__Task__: Everything from the line containing "Where should I" to the last line of the material below must be retyped exactly, both ends included; skip the pictures.

+++++

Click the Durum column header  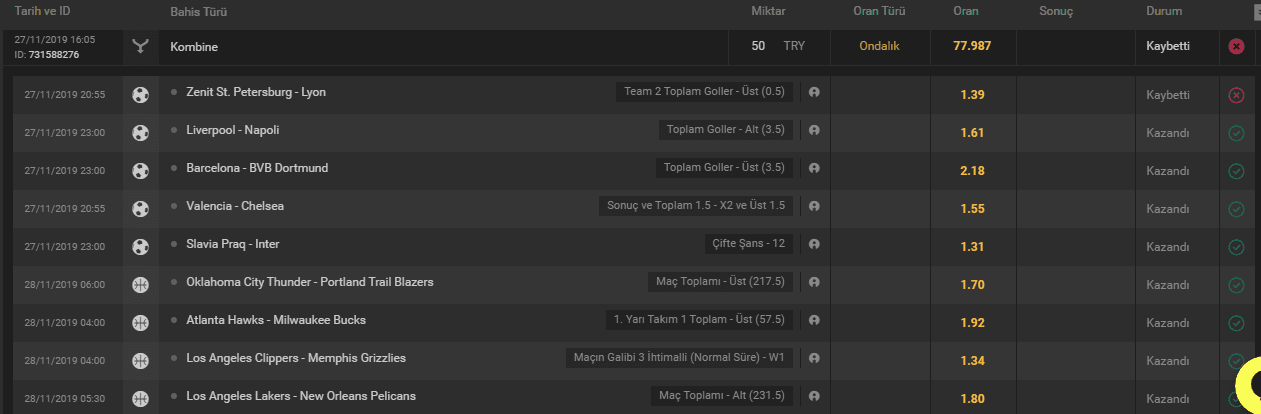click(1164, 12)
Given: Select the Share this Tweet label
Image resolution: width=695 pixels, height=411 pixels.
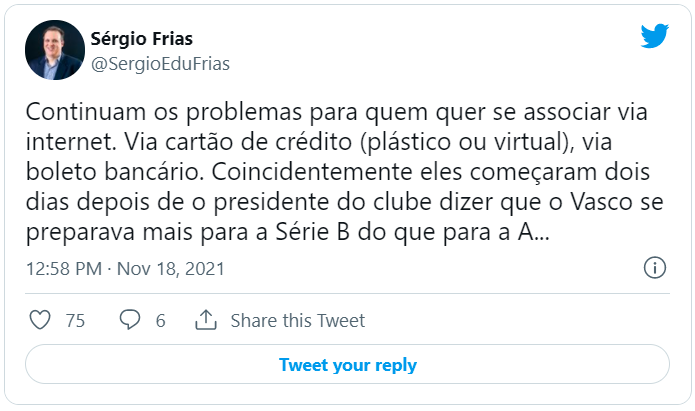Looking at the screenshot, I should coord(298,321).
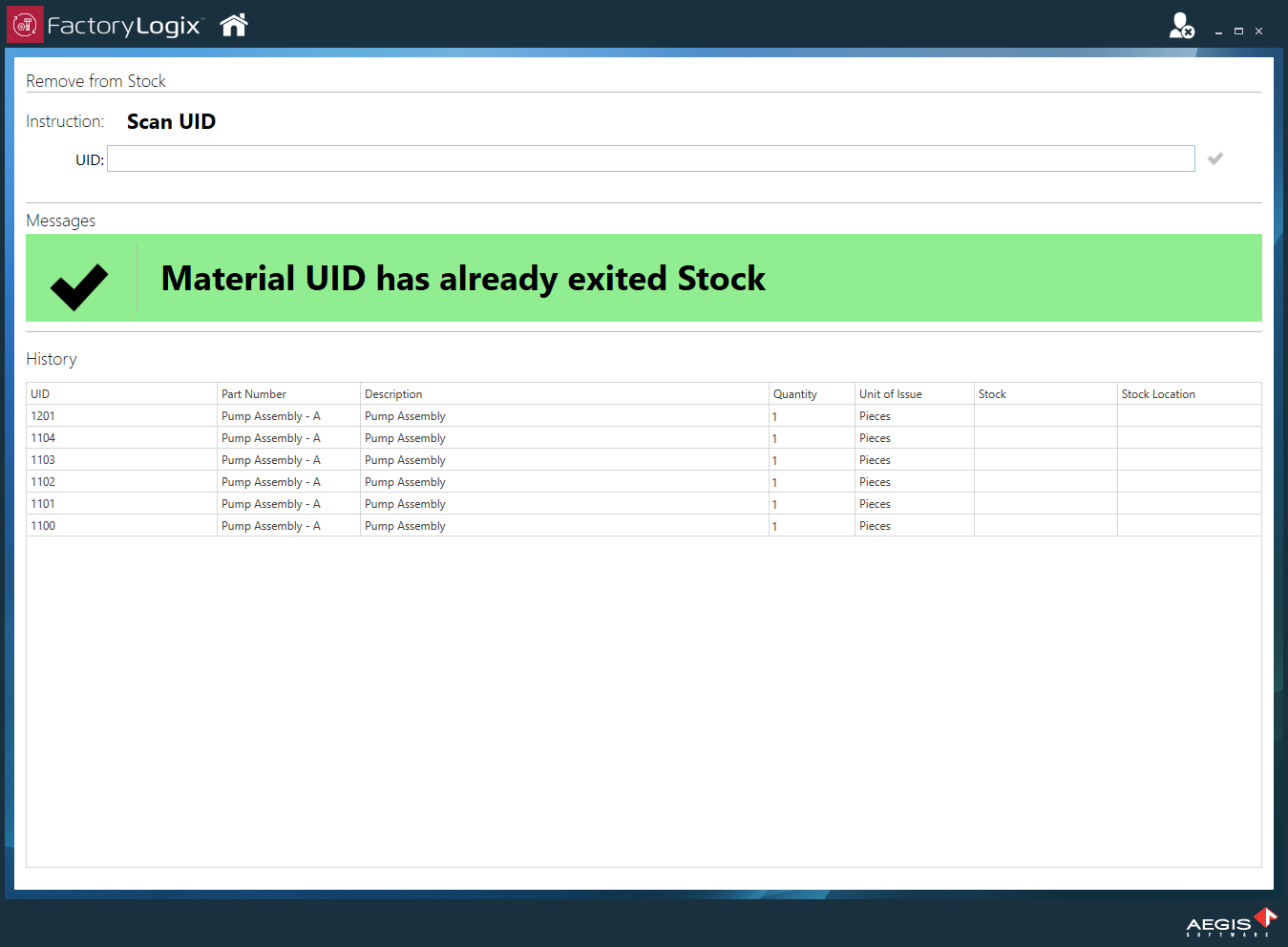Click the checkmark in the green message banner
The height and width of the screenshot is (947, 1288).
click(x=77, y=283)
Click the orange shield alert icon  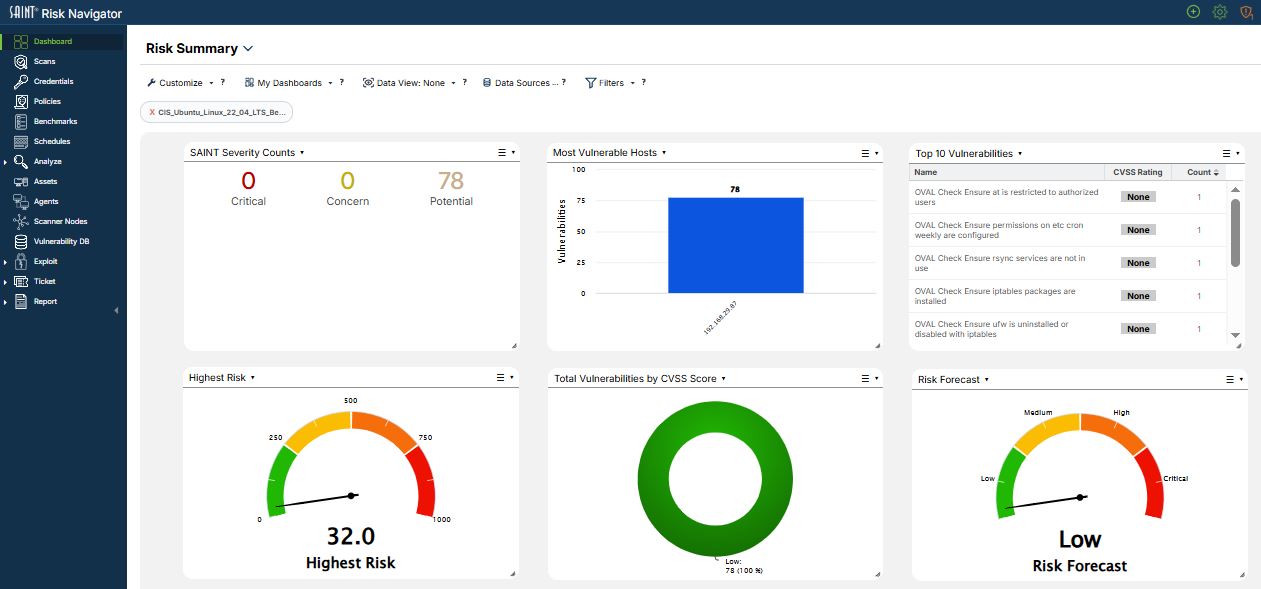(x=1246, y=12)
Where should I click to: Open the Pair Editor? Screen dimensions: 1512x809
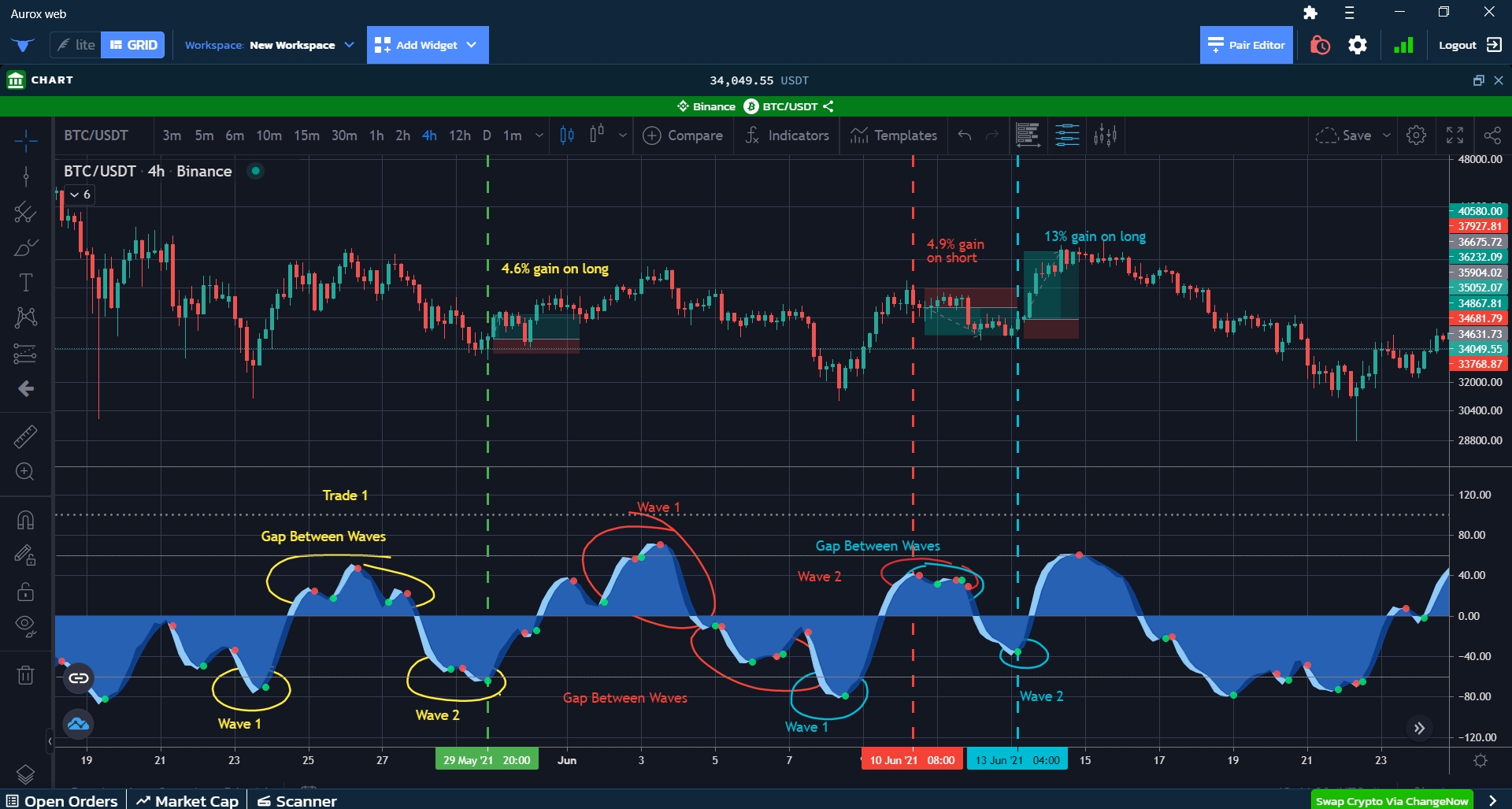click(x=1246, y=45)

+++++

__Exercise response__:
Where should I click to: Open the Pair Editor? Screen dimensions: 1512x809
click(x=1246, y=45)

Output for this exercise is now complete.